Prevalence and Prognostic impact of Prosthesis-Patient Mismatch after Transcatheter Aortic Valve Implantation
N. Schofer1, F. Deuschl1, N. Rübsamen1, J. Skibowski1, M. Seiffert1, L. Voigtländer1, A. Schäfer2, Y. Schneeberger2, J. Schirmer2, E. Lubos1, H. Reichenspurner2, S. Blankenberg1, L. Conradi2, U. Schäfer1
1Klinik für Allgemeine und Interventionelle Kardiologie, Universitäres Herzzentrum Hamburg GmbH, Hamburg; 2Klinik und Poliklinik für Herz- und Gefäßchirurgie, Universitäres Herzzentrum Hamburg GmbH, Hamburg;

Introduction: Neither the prevalence nor the prognostic impact of Prosthesis-Patient Mismatch (PPM) in patients after Transcatheter Aortic Valve Implantation (TAVI) has yet been sufficiently investigated.

Objective: Aim of the analysis was to assess clinical and procedural characteristics in patients with PPM after TAVI as well its prognostic impact.

Methods: All patients who underwent TAVI at our center due to severe symptomatic native aortic valvular stenosis between 2008 and 2016 and provided in-house echocardiographic data on PPM as well as follow-up data were included in the analysis. Patients who underwent valve in valve procedures were excluded. PPM was defined in accordance with VARC2 criteria.
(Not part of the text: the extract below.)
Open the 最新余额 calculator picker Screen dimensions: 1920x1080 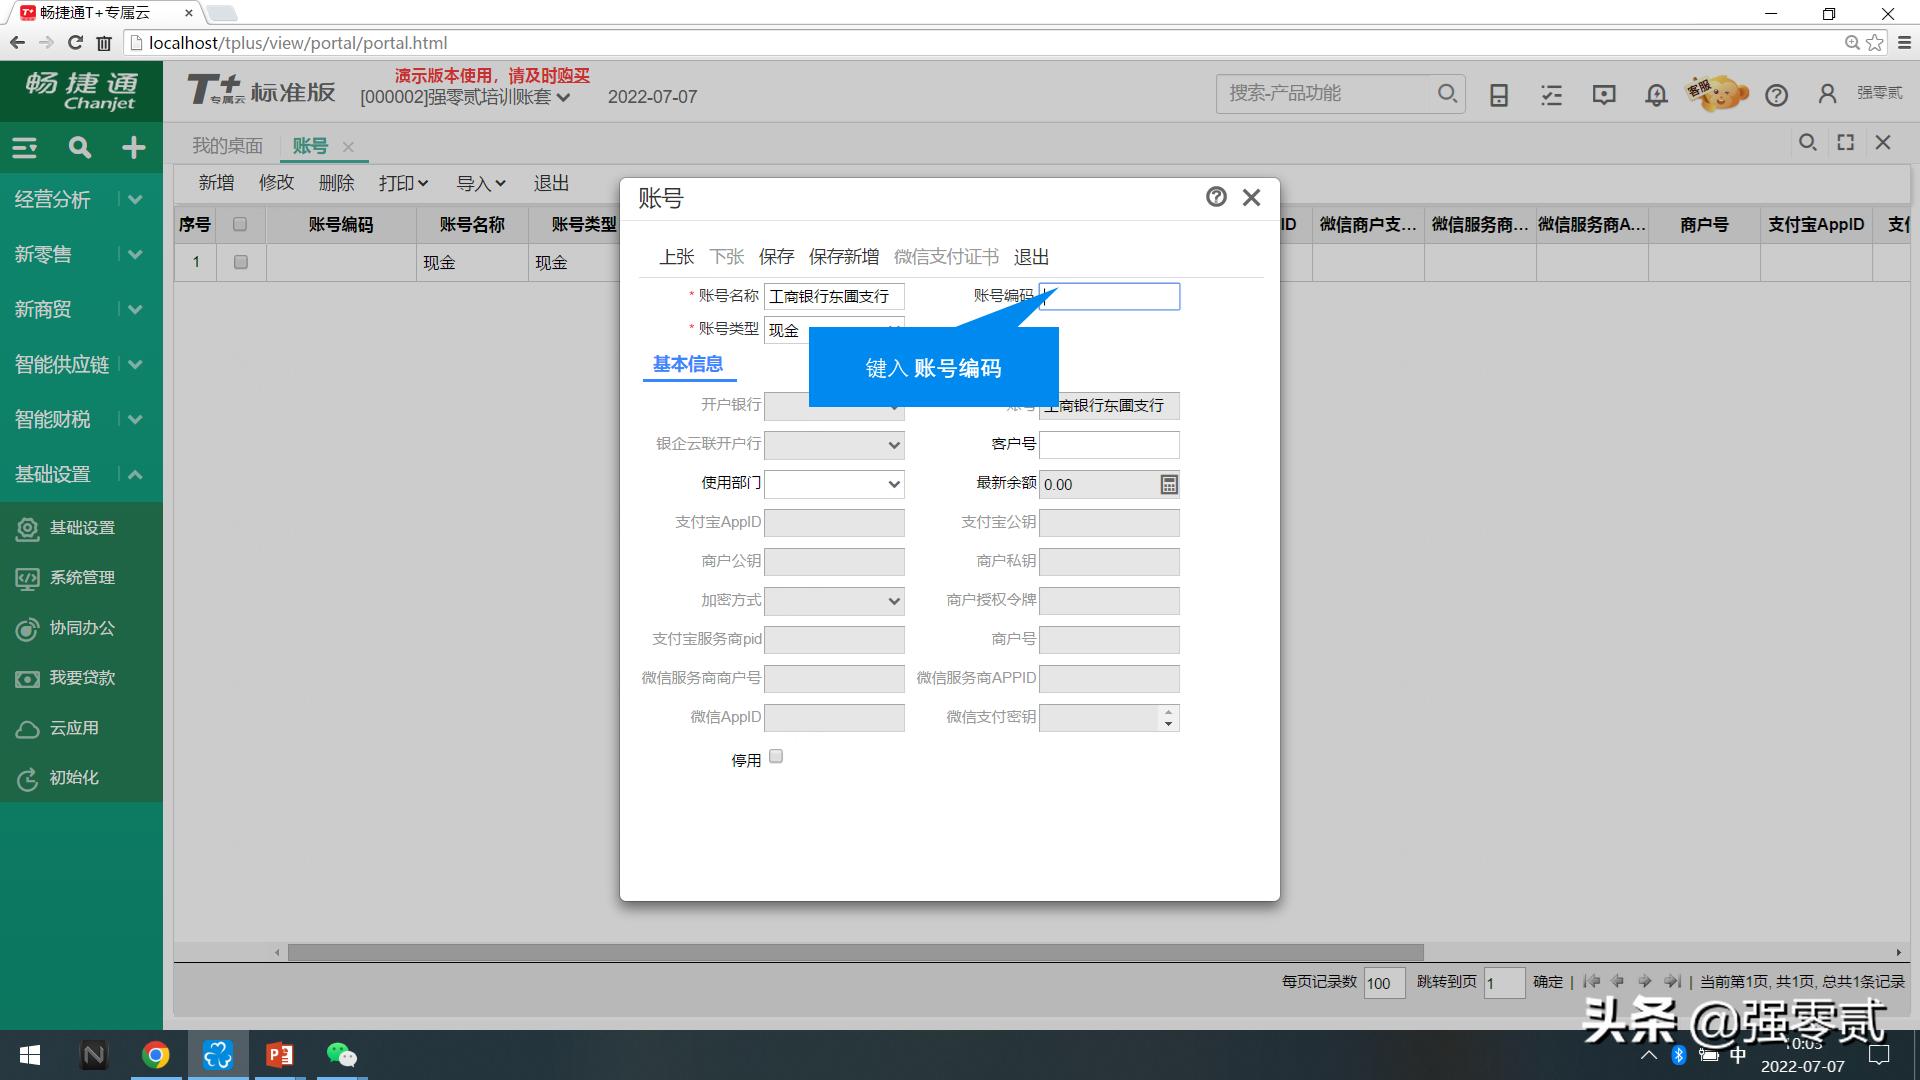[1167, 484]
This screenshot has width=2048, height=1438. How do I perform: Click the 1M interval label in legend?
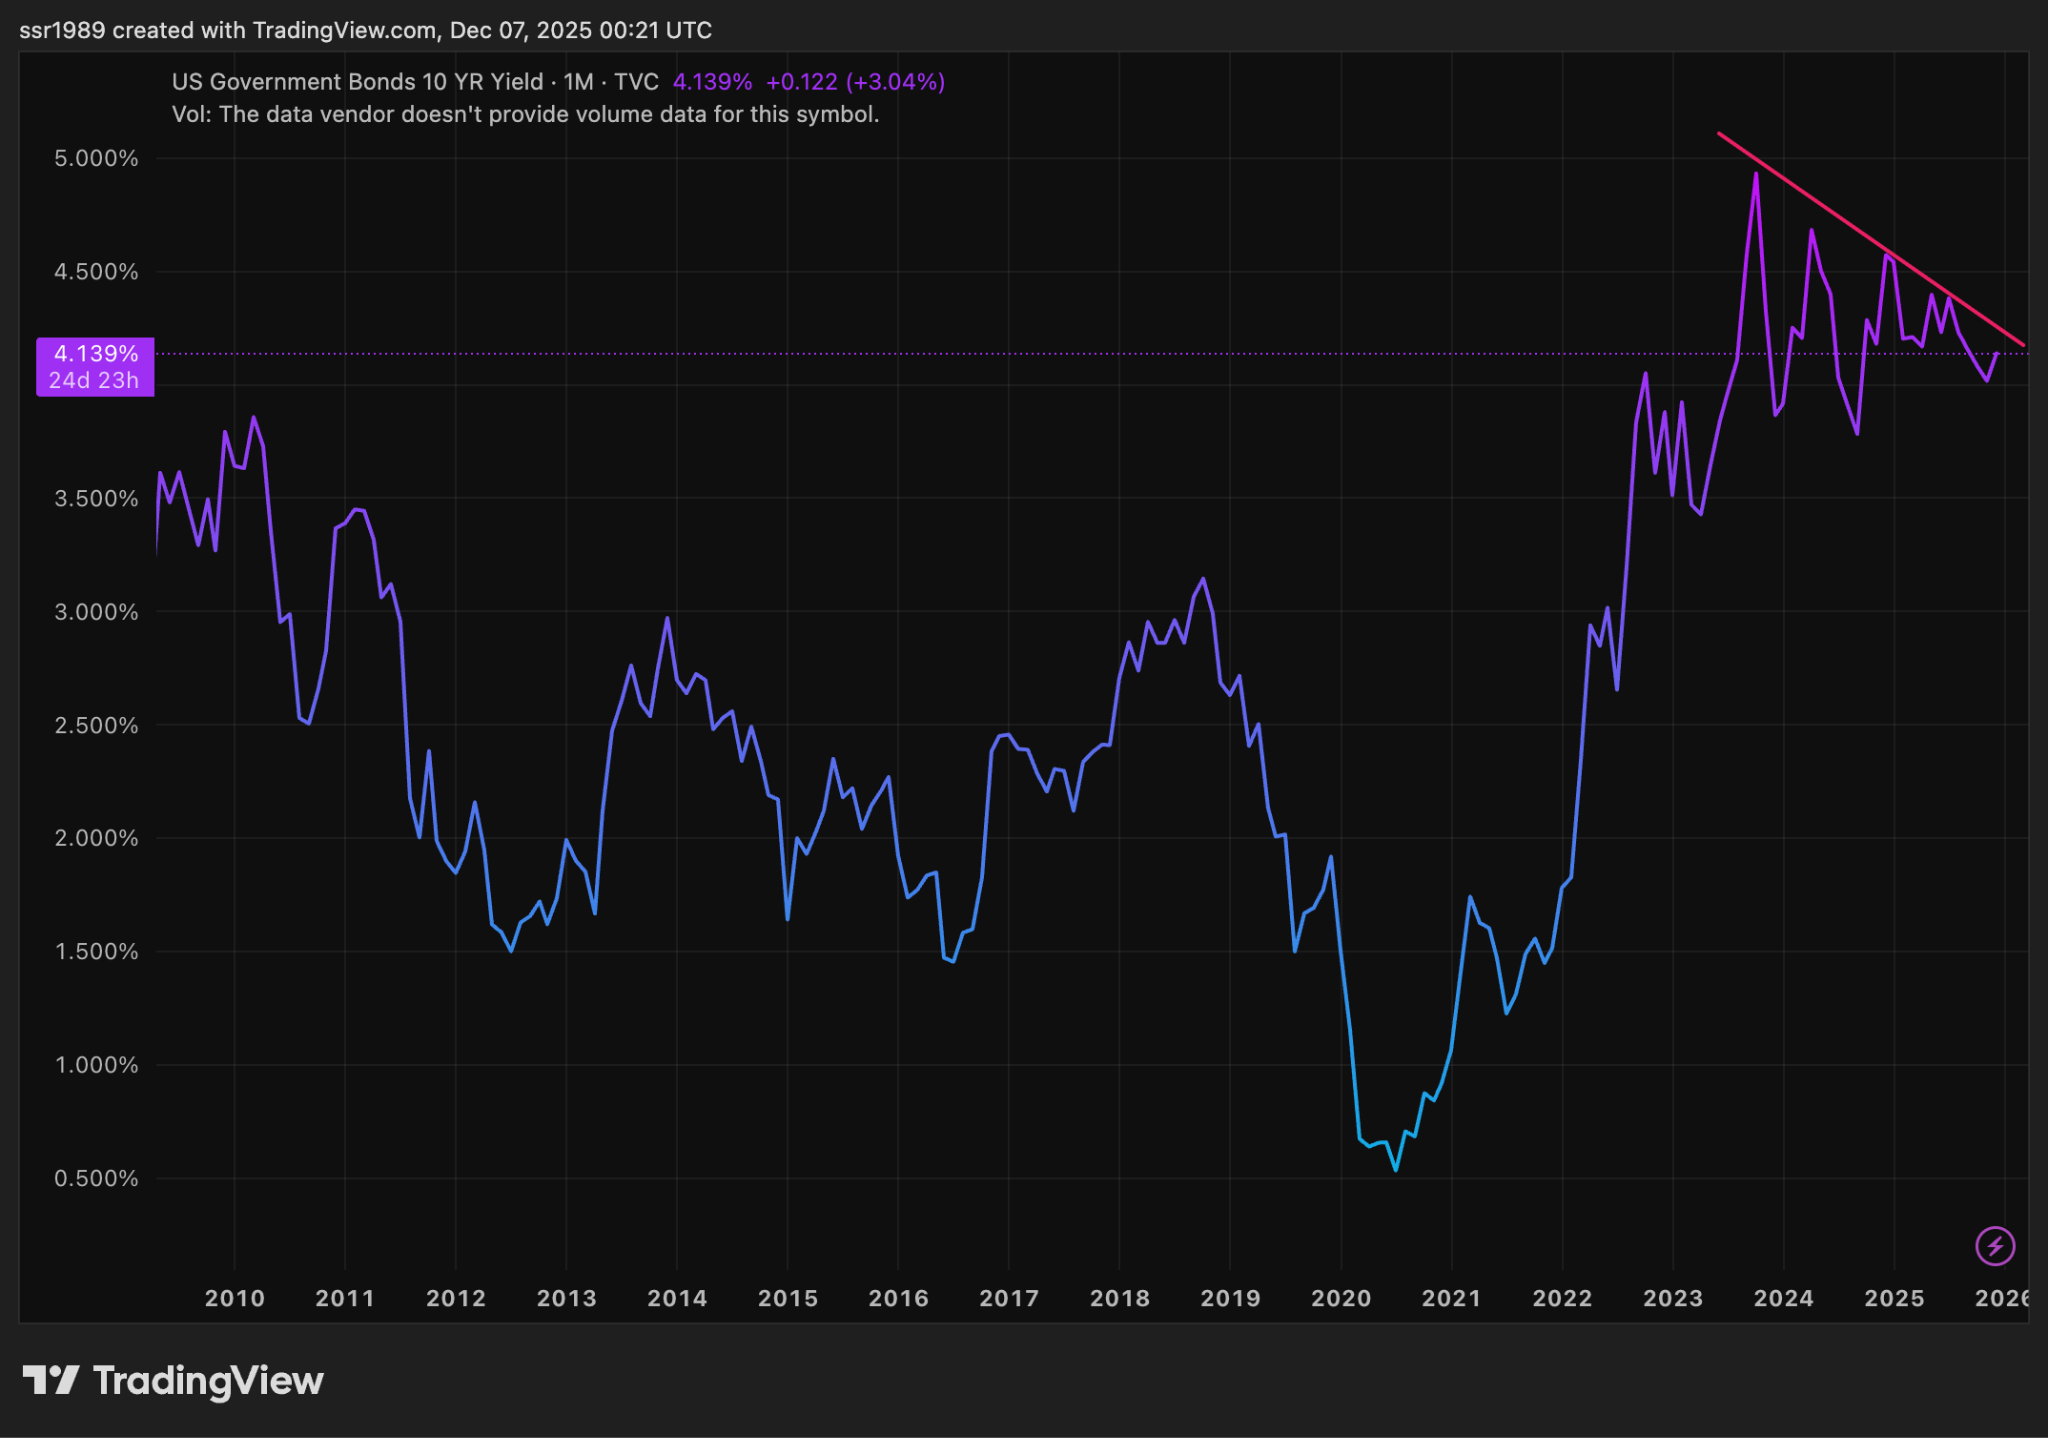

Results: The analysis comprises 1232 patients with a mean follow-up of 2.0 years. Patients were treated with 11 different transcatheter heart valves (THVs) including balloon-expandable (Sapien, Sapien XT, Sapien 3), self-expandable supraannular (Corevalve, Evolut R, Acurate Neo), self-expandable annular (Portico), mechanically-expandable infraannular (Lotus), non-metallic (DFM) or self-expandable cusp fixated THV (JenaValve, Engager). Insignificant PPM was prevalent in 65.7% (N=810), moderate PPM in 22.6% (N=279), and severe PPM in 11.6% (N=143) of the patients. Patients with severe PPM had smaller EOA (All results as follows insignificant vs. moderate vs. severe PPM: 0.8±0.2 vs. 0.8±0.2 vs. 0.7±0.2 cm2; p<0.001) and LVOT diameter (20.8±1.9 vs. 19.6±1.7 vs. 19.1±2.2 mm; p p<0.001) at baseline. Moreover, these patients had smaller annuli (24.3±2.2 vs. 24.0±2.2 vs. 23.6±2.4 mm; p<0.001) and received smaller valve sizes (size 23 mm: 22.0% vs. 30.8% vs. 37.8%; p<0.001). Severe PPM was most common after self-expandable cusp fixated THV implantation (21.9%; p=0.006). The prevalence of PPM was lowest in suprannular THV designs (severe PPM order from most to least frequent according to THV type: Engager >Lotus >JenaValve >Sapien XT/3 >Portico >CoreValve/Evolut R >Portico >Acurate Neo). There was no difference in risk for all-cause mortality according to the presence of PPM among the total patient cohort (Figure1A; HR severe vs. insignificant PPM: 1.06 (95%CI 0.57-1.97; p=0.86)). However, in a subgroup of patients with low LVEF low-gradient aortic stenosis (LEF-LG) risk for mortality was higher in patients with severe PPM (Figure1B; HR severe vs. insignificant PPM: 2.14 (95%CI 1.18-3.85), p=0.012). Moreover, in the LEF-LG subgroup severe PPM was found to be an independent predictor for all-cause mortality according to multivariate analysis (HR severe vs. insignificant PPM: 3.28 (95%CI 1.59-6.77; p=0.001)). No association between PPM and mortality was found for patients with high-gradient aortic stenosis (HGAS) and paradoxical low-flow low-gradient aortic stenosis (PLF-LG).

Conclusion: Severe PPM can be found in a substantial amount of patients after TAVI. PPM shows no impact on mid-term mortality among patients with HGAS and PLF-LG. In contrast, in patients with LEF-LG severe PPM after TAVI is a strong independent predictor for adverse outcome.